Belge
......

Yeni düzenlemede ders ortalaması 50 olan ve en fazla 3 dersten başarısız olan öğrencinin sorumlu olarak sınıf geçeceğini, 3 dersten fazla başarısız olan öğrencinin ise sınıf tekrarı yapmak zorunda kalacağının altını çizen Oğraş, yeni sınav sistemi hakkında şunları söyledi:
"Bazı yenilikler 2023-2024 eğitim öğretim yılının başlamasıyla start aldı. Yani bazı değişimler mevcut öğrencileri etkilemiyor. Örneğin ortak sınav diye tabir ettiğimiz sistem 6 ve 9'uncu sınıflardan başlamak üzere bir planlamayla devam edecek; mevcut 7, 8, 10, 11 ve 12'nci sınıf öğrencileri bu yeni sistemden etkilenemeyecek. Bu hususta özellikle Millî Eğitim Bakanlığının getirmiş olduğu başka bir zorunlu değişim, Türkçe ders ortalamasının 70 olmasıdır. Yani Türkçe ders ortalaması 70'in altında olan bir öğrenci sınıfı geçemeyecek."
"Kürtçe'nin de ana dilde eğitim olarak yerleştirilmesinde fayda görüyorum"
Ana dilde eğitim hususunda Kürtçe'nin ana dil kapsamına alınmamasının ülke açısından ciddi bir eksiklik olduğuna vurgu yapan Oğraş, "Burada Bakanlığın yaptığı açıklama öğrencilerin kendi ana dillerini konuşabilmeleri, geliştirebilmeleri, hâkim olmaları, kelime dağarcığı alanında zengin bir repertuara sahip olmalarıdır. Fakat şu an Türkiye'de sadece Türkçe yok, Kürtçe de var. Özellikle Kürtçe'nin de ana dilde eğitim olarak yerleştirilmesinde fayda görüyorum. Çünkü nihayetinde ciddi bir nüfustur ve bu dilin de yaşatılması lazım. Bunun zorunlu hale getirilmemesi, önemi ortaya konulmadığında söz konusu bu ve diğer diller yok olacaktır. Bu da çok dilliden tek dilli bir ülkeye dönüşmesi itibariyle ülkenin faydasına değil, zararınadır. Ana dilin sağlıklı konuşulması hususunu doğru görüyoruz fakat sadece Türkçe değil, diğer dillerin görülmesinde fayda vardır." diye belirtti.

......

Satırlar

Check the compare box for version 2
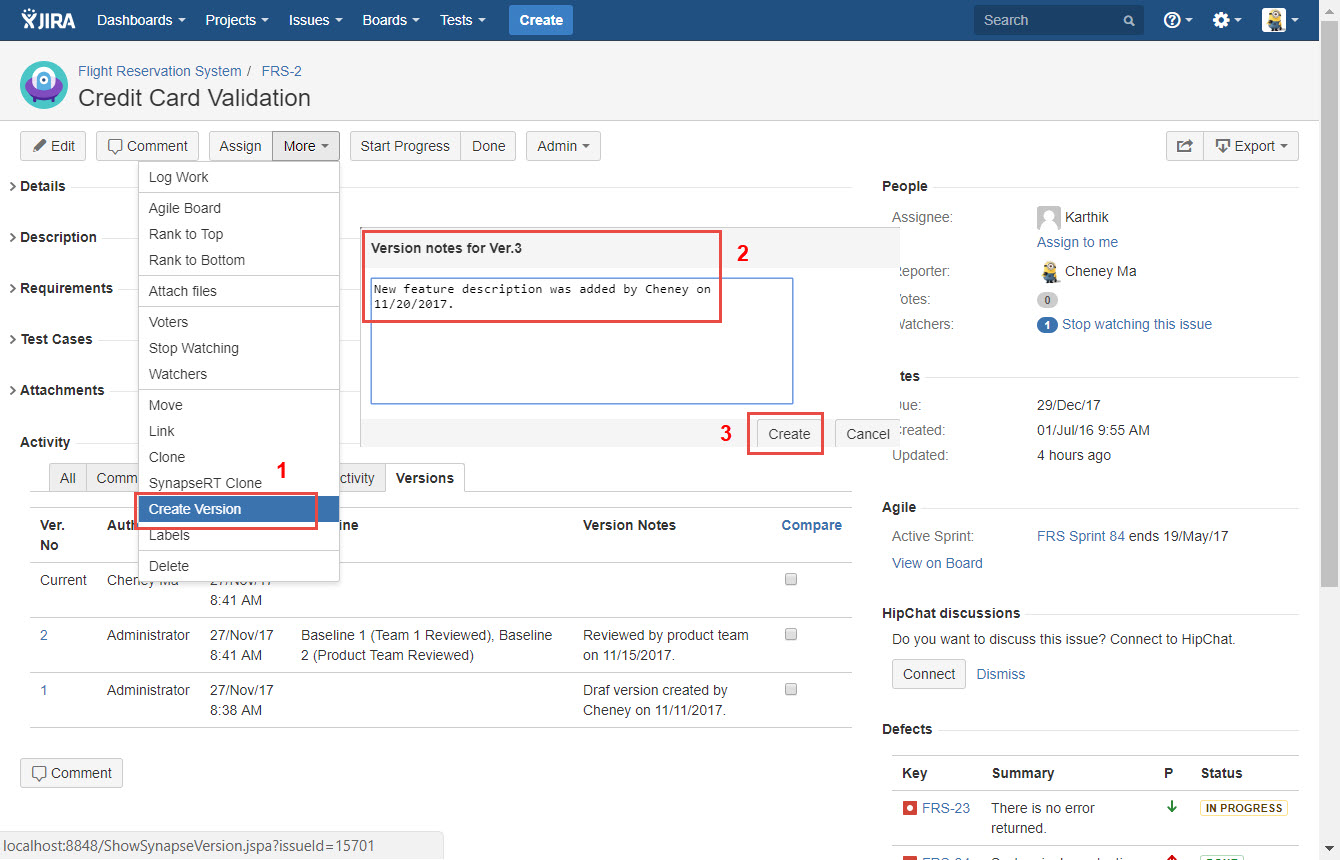 791,634
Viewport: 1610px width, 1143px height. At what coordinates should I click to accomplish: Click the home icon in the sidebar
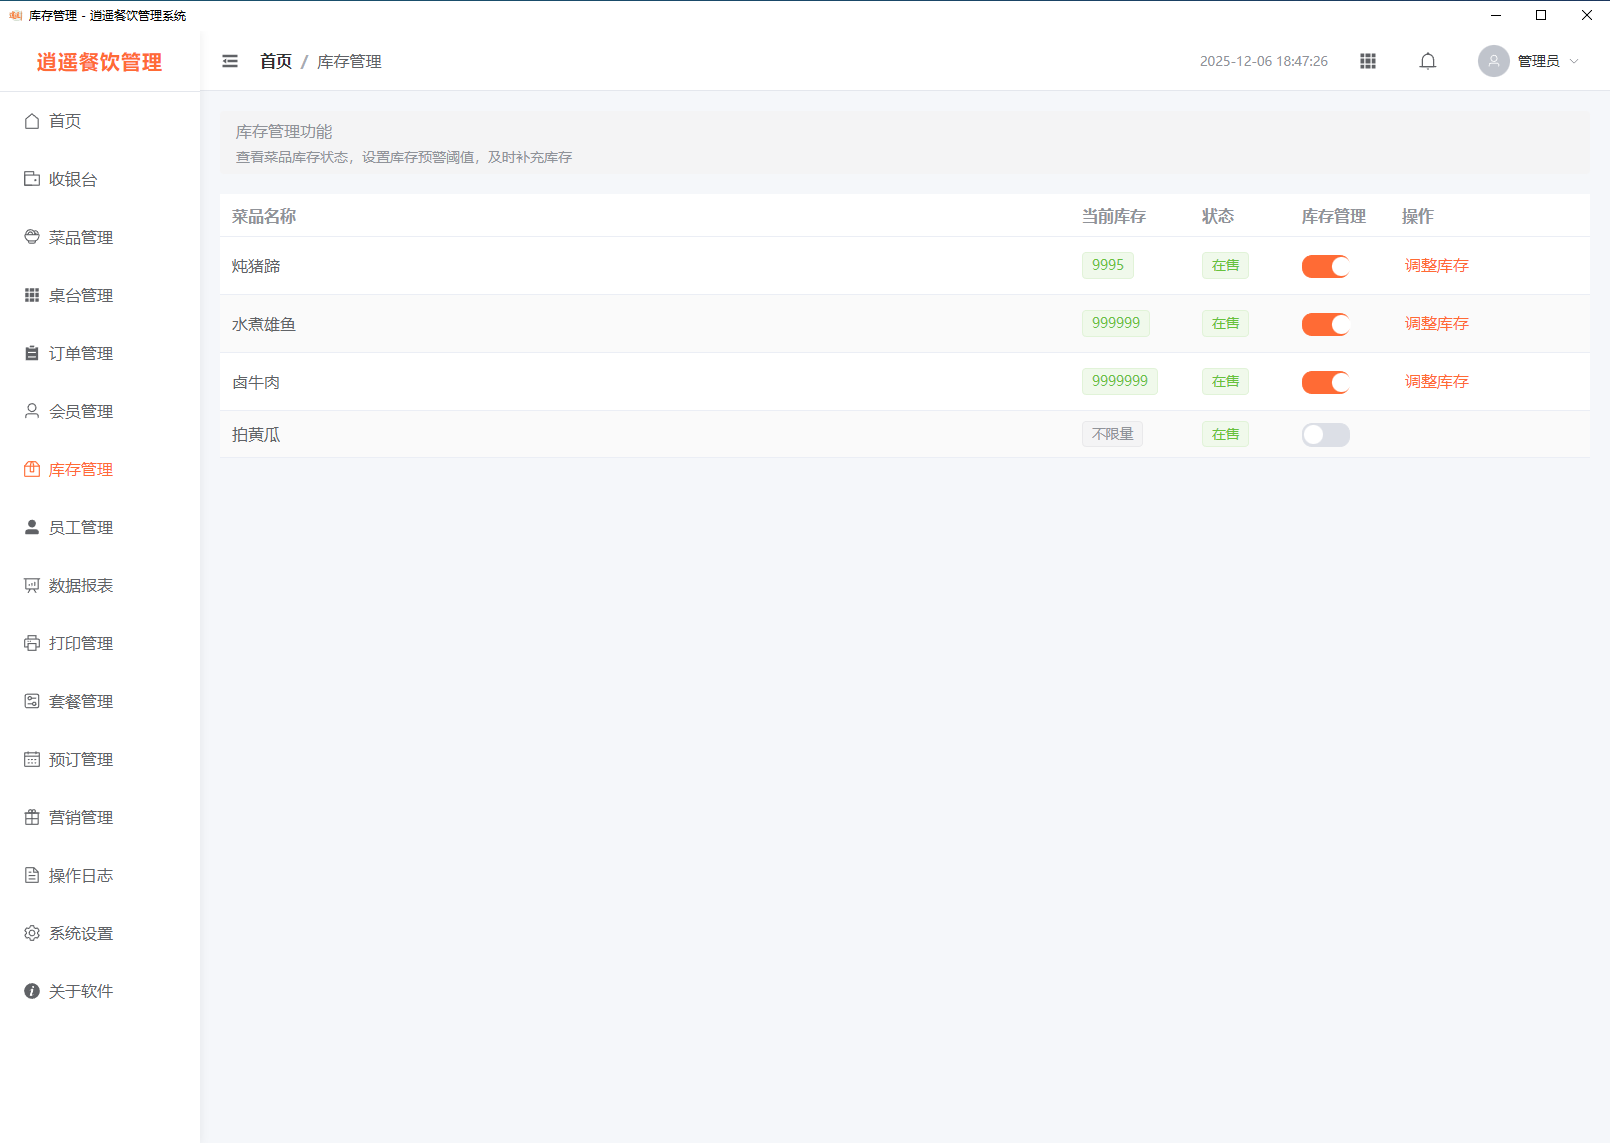[32, 121]
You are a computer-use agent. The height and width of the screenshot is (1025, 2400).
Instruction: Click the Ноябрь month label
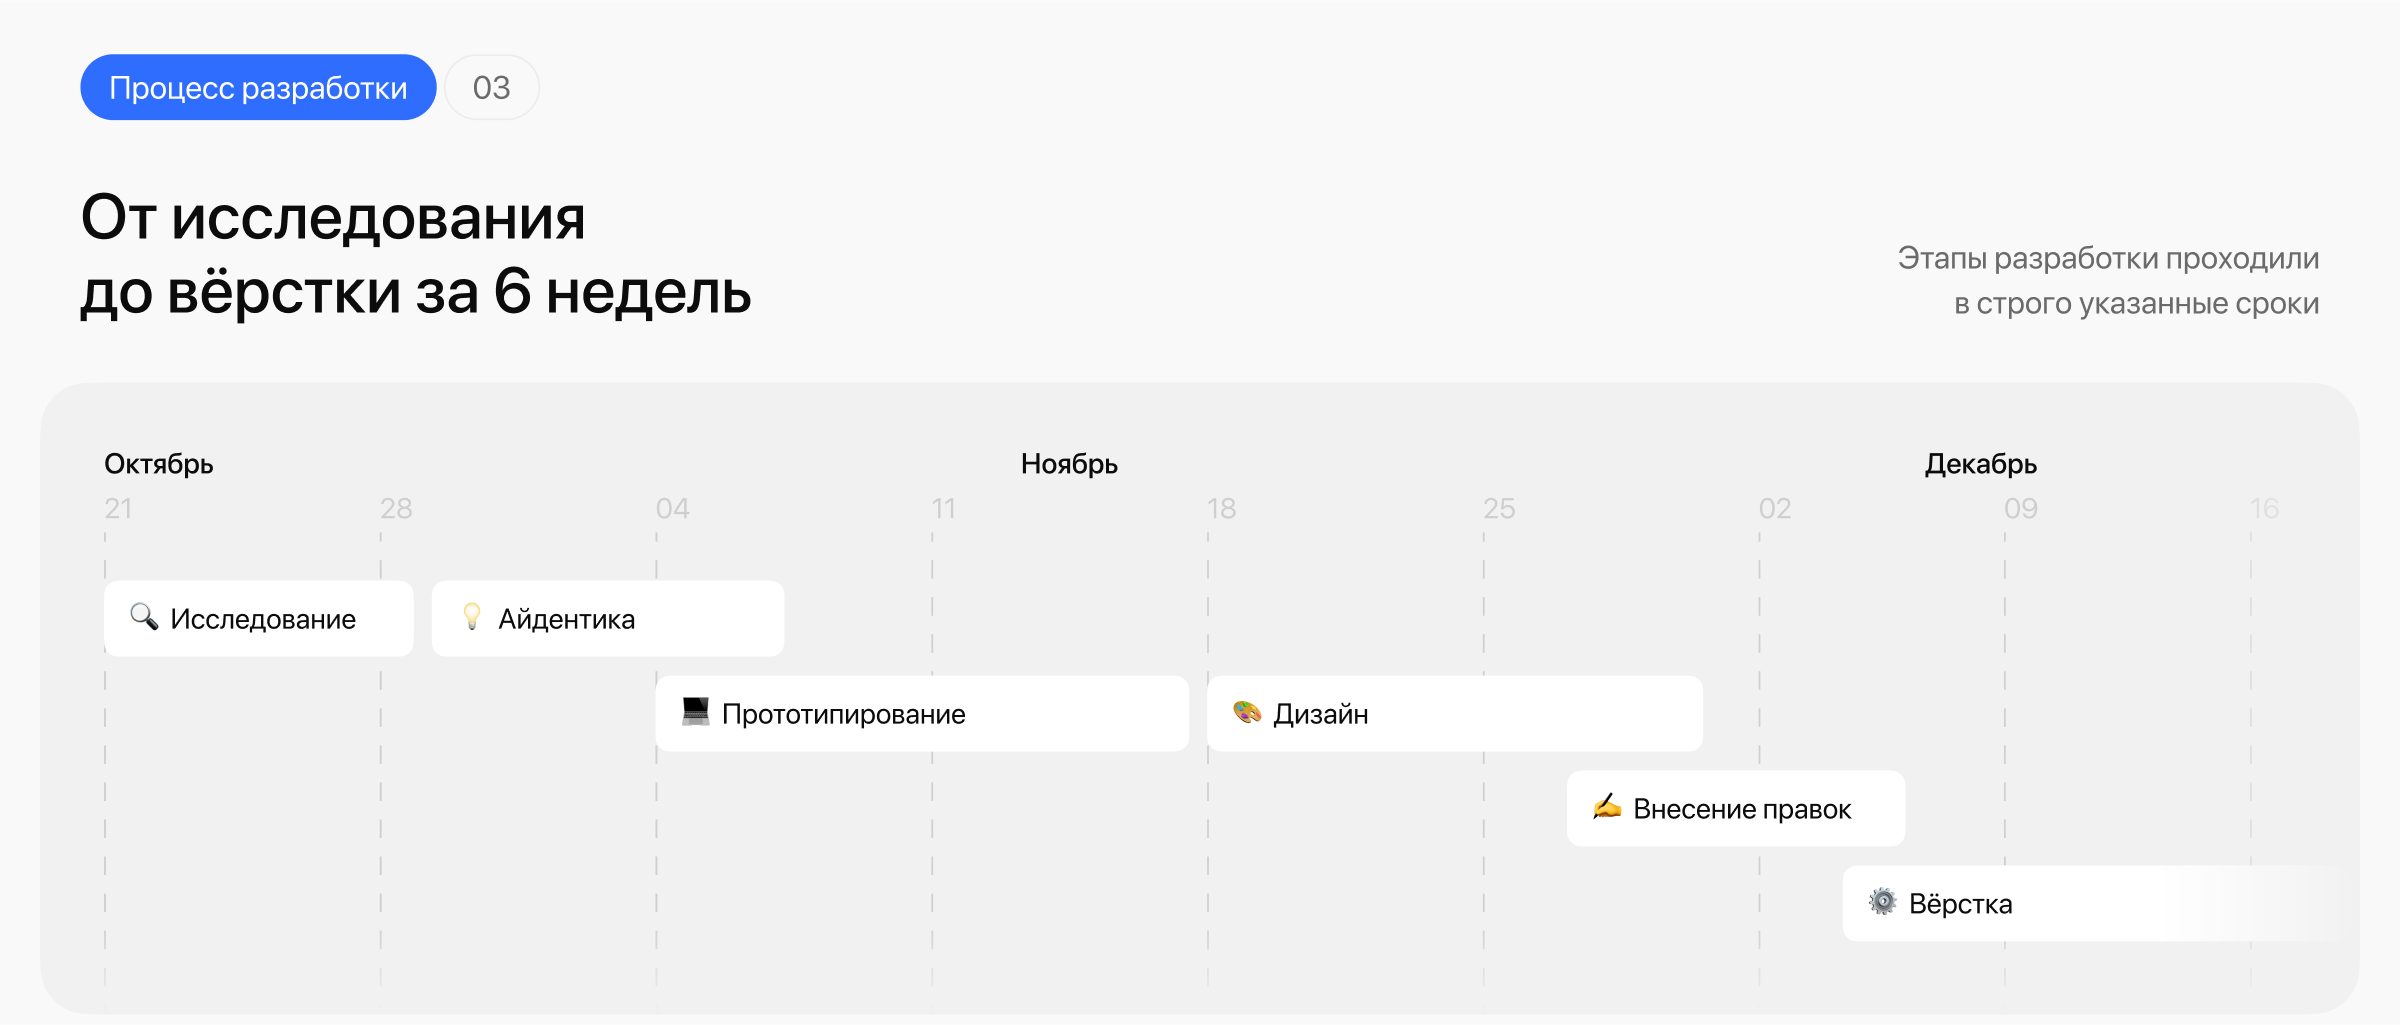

......

Alıştırma yönergeleri
A. Yeni sınav sistemiyle ilgili metne göre Türkçe ders ortalaması kaçın altında olan bir öğrenci sınıfı geçemeyecek?
B. Tüm kayıtları "home icon" yerine "home button" yazarak değiştirin ve yeniden verin; geri kalan her şey aynı kalsın, resimleri cevaba koymayın.
Metin ile kayıtlar birbirinden farklı kaynaklardan alınmıştır.

Sırasıyla cevaplar
A. 70'in altında olan bir öğrenci sınıfı geçemeyecek.

B.
Check the compare box for version 2
 791,634
Viewport: 1610px width, 1143px height. At what coordinates should I click to accomplish: Click the home button in the sidebar
[32, 121]
You are a computer-use agent. The height and width of the screenshot is (1025, 2400).
Instruction: Click the Ноябрь month label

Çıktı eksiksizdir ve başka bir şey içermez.